In an exemplary embodiment, one or more of the connectors 108 holds sensors that are used to control the light fixture 104, such as for turning the light fixture 104 on or off depending upon light levels, for dimming control of the light fixture 104, or for controlling other functions. For example, the sensor may be a photocontrol component configured to monitor and the sense ambient light levels around the sensor element 100, such as a photocell or light sensor used to detect ambient light from the sun. Other types of sensors may be used to control the lighting operation of the light fixture 104, such as object identification sensors, proximity sensors, occupancy sensors, motion sensors, timing sensors, and the like for turning the light fixture ON/OFF and/or dimming control based on presence of a person or object. In an exemplary embodiment, connectors 108 having other types of sensors may be used within the connector stack 106, such as pollution sensors, noise sensors, such as to monitor for a gun shot, weather sensors, such as for measuring barometric pressure, humidity, temperature, and the like, or other types of sensors. The sensors may be used for other functions other than controlling the light fixture 104, such as remote monitoring of the environmental surroundings of the housing 102, such as for parking monitoring, for street flow activity monitoring, or other functions.

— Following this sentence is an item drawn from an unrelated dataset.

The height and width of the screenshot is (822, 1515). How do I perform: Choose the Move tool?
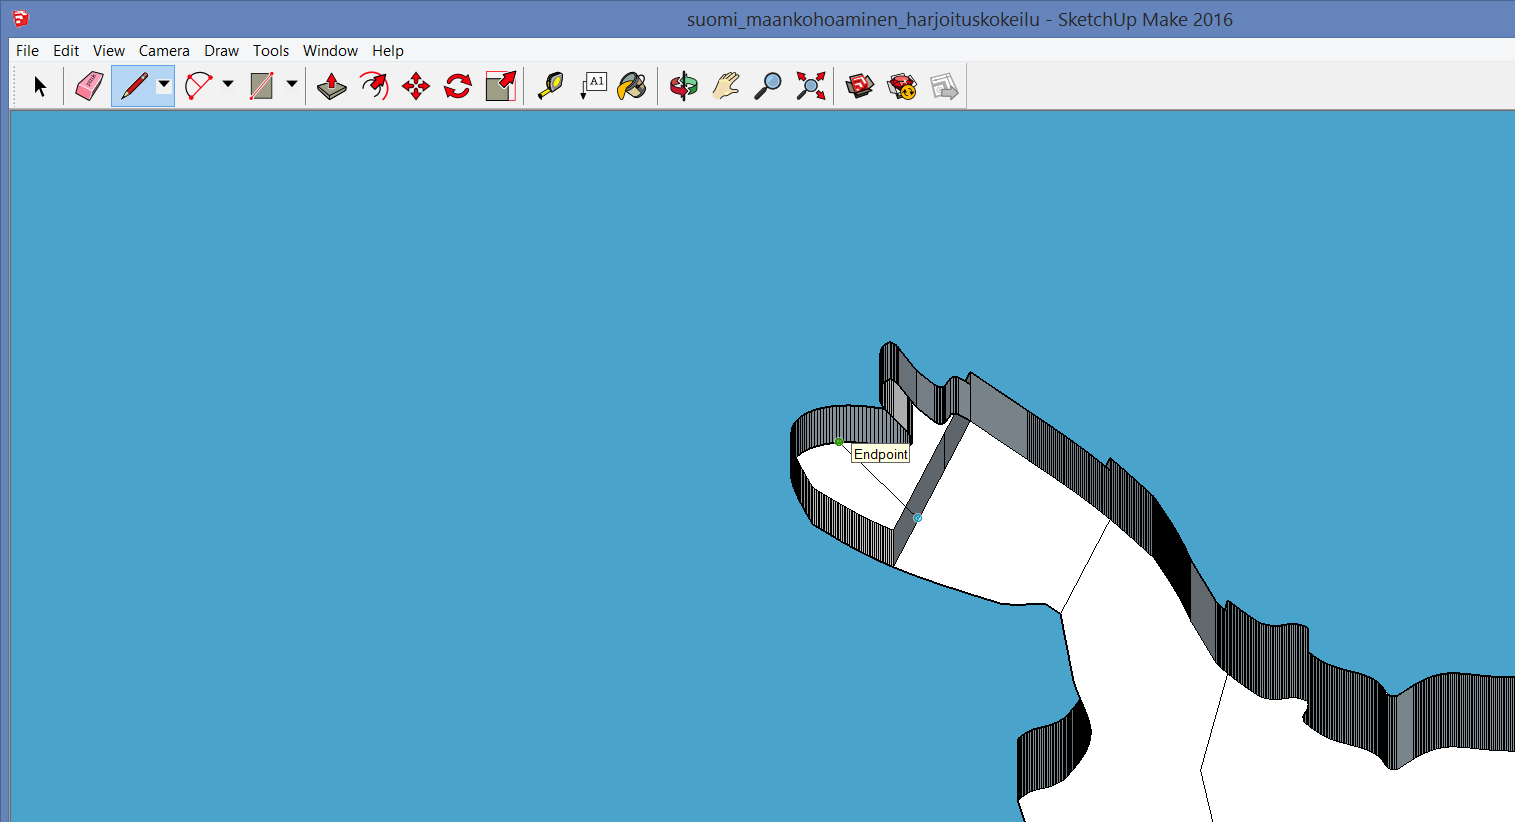(x=416, y=87)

In an exemplary embodiment, the connectors 108 of the sensor element 100 include a receptacle connector 110, one or more intermediate connectors 112 and a capping connector 114 arranged in the stacked configuration. The receptacle connector 110 defines a bottom or base unit for mounting to the light fixture 104. The receptacle connector 110 may hold power contacts 116 coupled to power wires of the light fixture 104, such as for controlling lighting of the light fixture 104 and/or for powering the sensor element 100.

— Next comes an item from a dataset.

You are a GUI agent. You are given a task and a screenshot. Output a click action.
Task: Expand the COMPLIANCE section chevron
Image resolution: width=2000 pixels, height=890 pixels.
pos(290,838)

In various embodiments, the intermediate connectors 112 are configured to be coupled to the receptacle connector 110 and are configured to be coupled to other intermediate connectors 112 to allow interchangeability of the intermediate connectors 112. For example, the bottoms of the intermediate connectors 112 may have a mating interface configured to be coupled to the receptacle connector 110. The tops of the intermediate connectors 112 may have a mating interface identical to the mating interface of the receptacle connector 110 to accept mating of other intermediate connectors 112. In other various embodiments, one of the intermediate connectors 112 defines a base intermediate connector configured to be mated to the receptacle connector 110, but such base intermediate connector may include a different mating interface than the receptacle connector 110, such as a simpler mating interface (for example, a mating interface that does not need to be mated to power contacts), and all of the other intermediate connectors, also referred to as interchangeable intermediate connectors have simpler mating interfaces for mating with each other and with the base intermediate connector. The intermediate connectors 112 are interchangeable to change the functionality of the sensor element 100. The intermediate connectors 112 include sensors for sensing the environmental characteristics exterior of the sensor element 100. The intermediate connector 112 houses or surrounds the corresponding sensor(s), such as to provide environmental protection for the sensor(s). Optionally, the intermediate connectors 112 include contacts, such as signal contacts, power contacts, and the like exposed at the lower and upper mating surfaces for interfacing with other connectors (for example, the receptacle connector 110, other intermediate connectors 112 and the capping connector 114).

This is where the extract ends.